Westminster Policy News & Legislative Analysis

ERA s80B(6C) applies to overseas adoption bereavement cases

The Government has brought into force amendments to the Employment Rights Act 1996 (Application of Section 80B to Adoptions from Overseas) Regulations 2003 to reflect new bereavement provisions in section 80B(6C) ERA 1996. The instrument took effect on 10 March 2026 under the affirmative procedure and is led by the Department for Business and Trade. (statutoryinstruments.parliament.uk)

Section 80B of the Employment Rights Act 1996 sets the framework for paternity leave in adoption cases. Through the Paternity Leave (Bereavement) Act 2024, Parliament added subsection (6C), requiring regulations that allow paternity leave where the person with whom a child is placed or expected to be placed for adoption dies. The provision also enables entitlement even if, after that death, the child has died or is no longer living with the employee. (legislation.gov.uk)

The 2026 amending instrument applies that bereavement duty to overseas adoption cases covered by the 2003 Regulations.
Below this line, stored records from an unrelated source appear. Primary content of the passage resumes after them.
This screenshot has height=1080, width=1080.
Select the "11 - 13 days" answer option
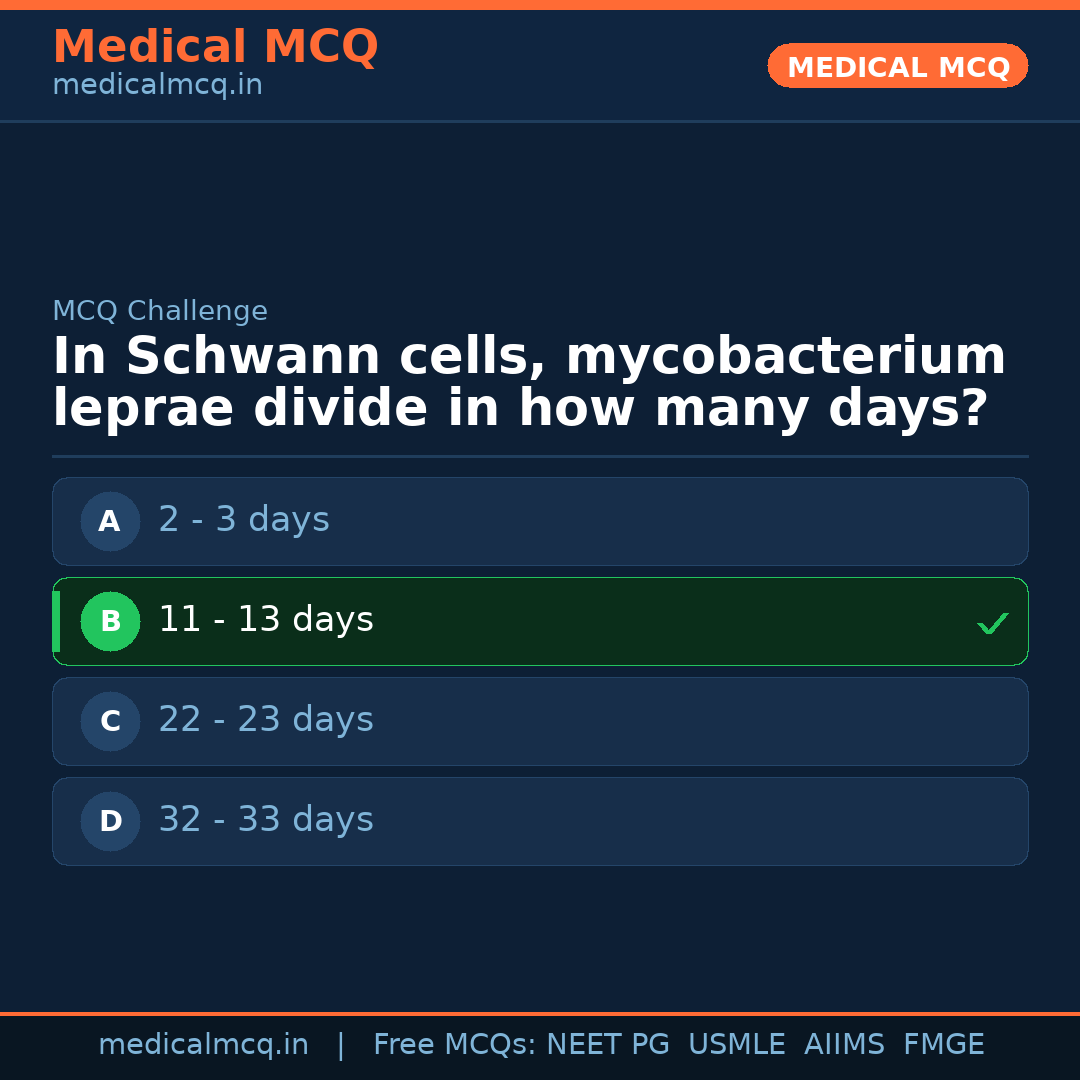(540, 621)
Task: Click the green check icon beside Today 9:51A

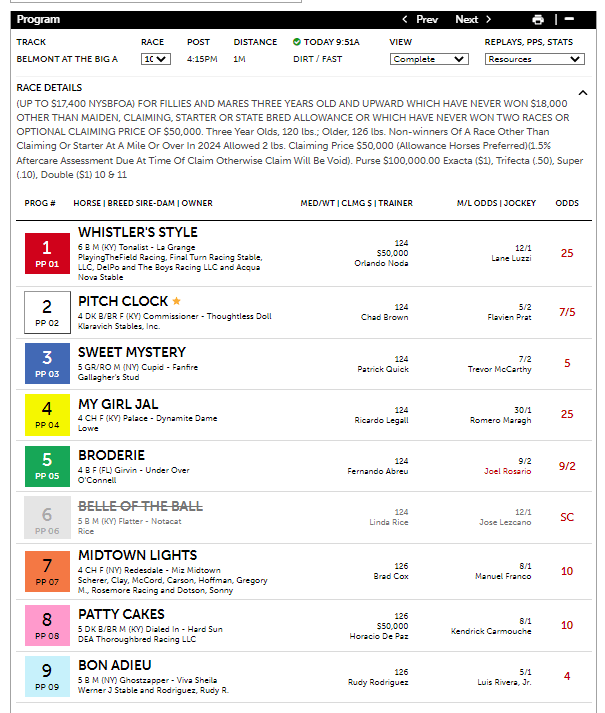Action: (x=297, y=42)
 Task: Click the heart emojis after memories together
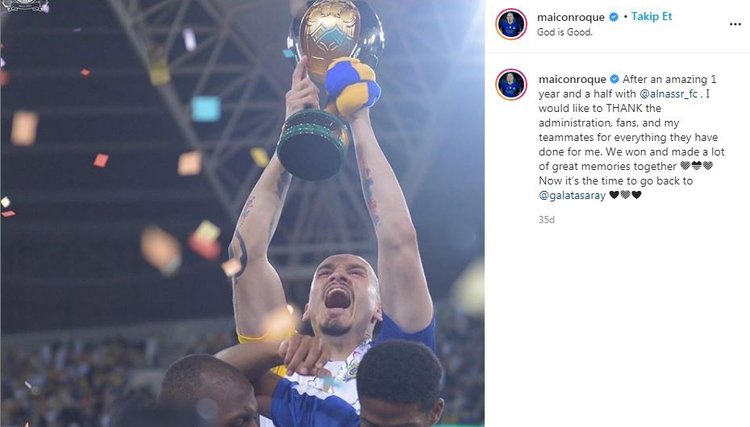click(x=696, y=166)
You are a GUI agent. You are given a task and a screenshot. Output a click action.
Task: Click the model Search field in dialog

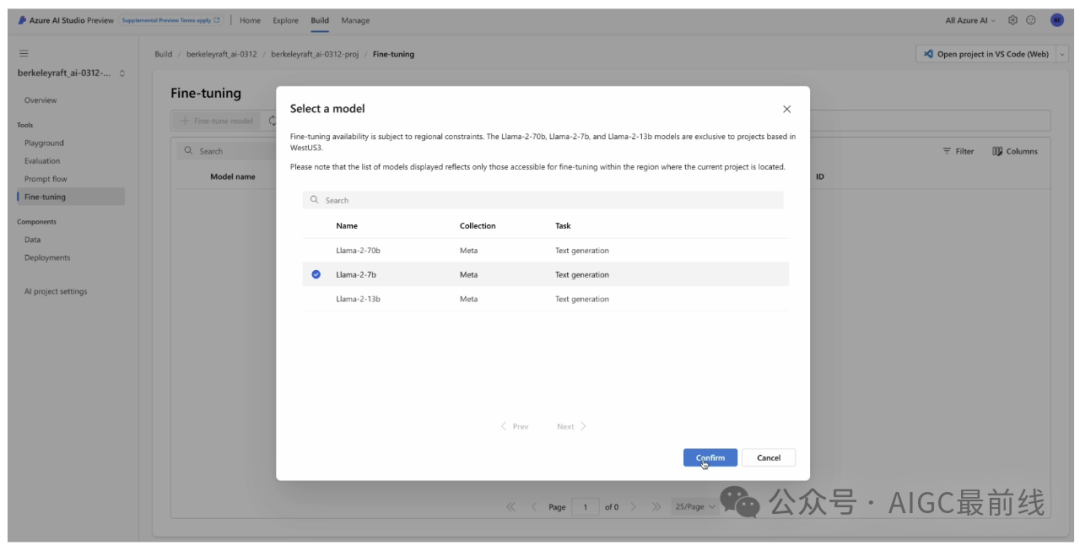pyautogui.click(x=543, y=200)
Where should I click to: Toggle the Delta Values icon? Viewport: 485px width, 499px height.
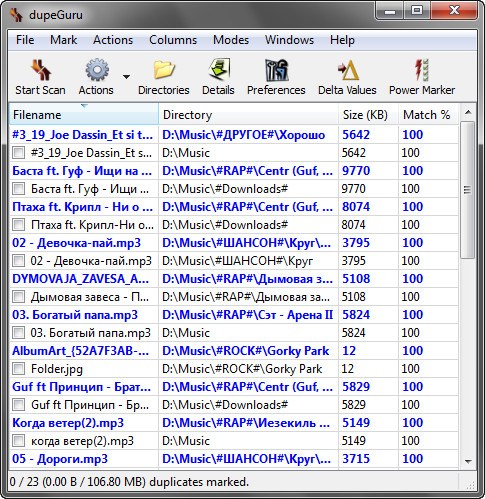348,70
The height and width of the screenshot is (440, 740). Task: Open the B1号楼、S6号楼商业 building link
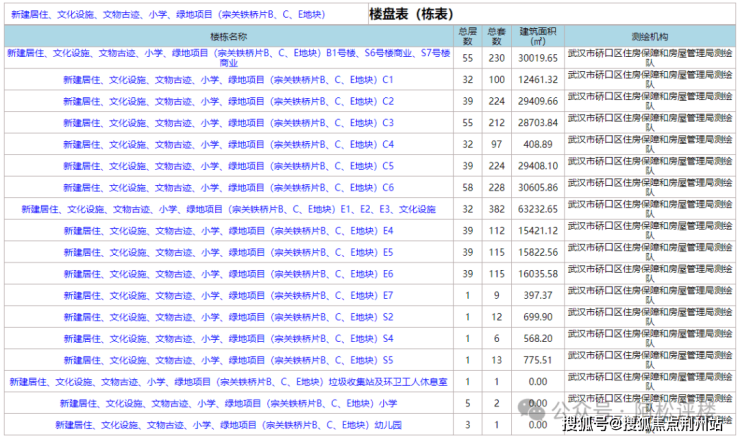tap(228, 57)
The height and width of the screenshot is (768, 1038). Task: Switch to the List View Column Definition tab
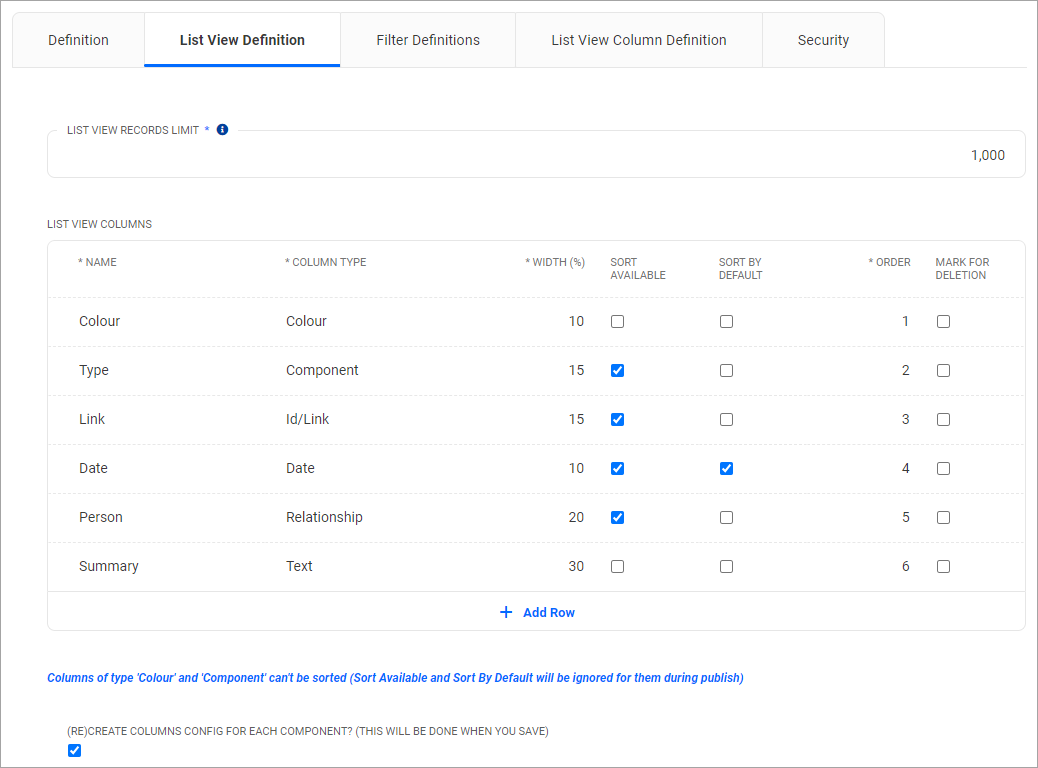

In practice, it ensures that the modified section 80B continues to confer an entitlement to paternity leave in tragic scenarios involving an adopter’s death, including where the child subsequently dies or ceases to live with the employee, so that the leave is not lost simply because its original caring purpose can no longer be met. (lordsbusiness.parliament.uk)

Eligibility mirrors section 80B conditions as applied to adoptions from overseas: the employee must have the requisite relationship to the child and the adopter under the statutory scheme-for example, as the adopter’s spouse, civil partner or partner who expects to have responsibility for the child’s upbringing and who is not taking adoption leave themselves. Under the 2024 Act changes, this bereavement-based entitlement does not depend on any minimum duration of service. (lordsbusiness.parliament.uk)

Timing matters for implementers. The overseas adoption amendment came into force on 10 March 2026, creating the legal basis for bereavement-related paternity leave in those cases. Separately, the Government’s Bereaved Partner’s Paternity Leave Regulations are scheduled to operate from 6 April 2026, with entitlement applying where the death of the mother or primary caregiver occurs on or after that date; DBT has indicated guidance will be available before commencement. (statutoryinstruments.parliament.uk)

For HR directors and in‑house counsel, immediate actions include updating leave policies and manager guidance to reflect that, in overseas adoption cases, paternity leave may be taken following the death of the adopter even if the child is no longer living with the employee. Processes should avoid any continuity-of-service gatekeeping for this specific entitlement and should set out evidence, notice and record‑keeping steps aligned to section 80B and the 2003 Regulations as amended. (lordsbusiness.parliament.uk)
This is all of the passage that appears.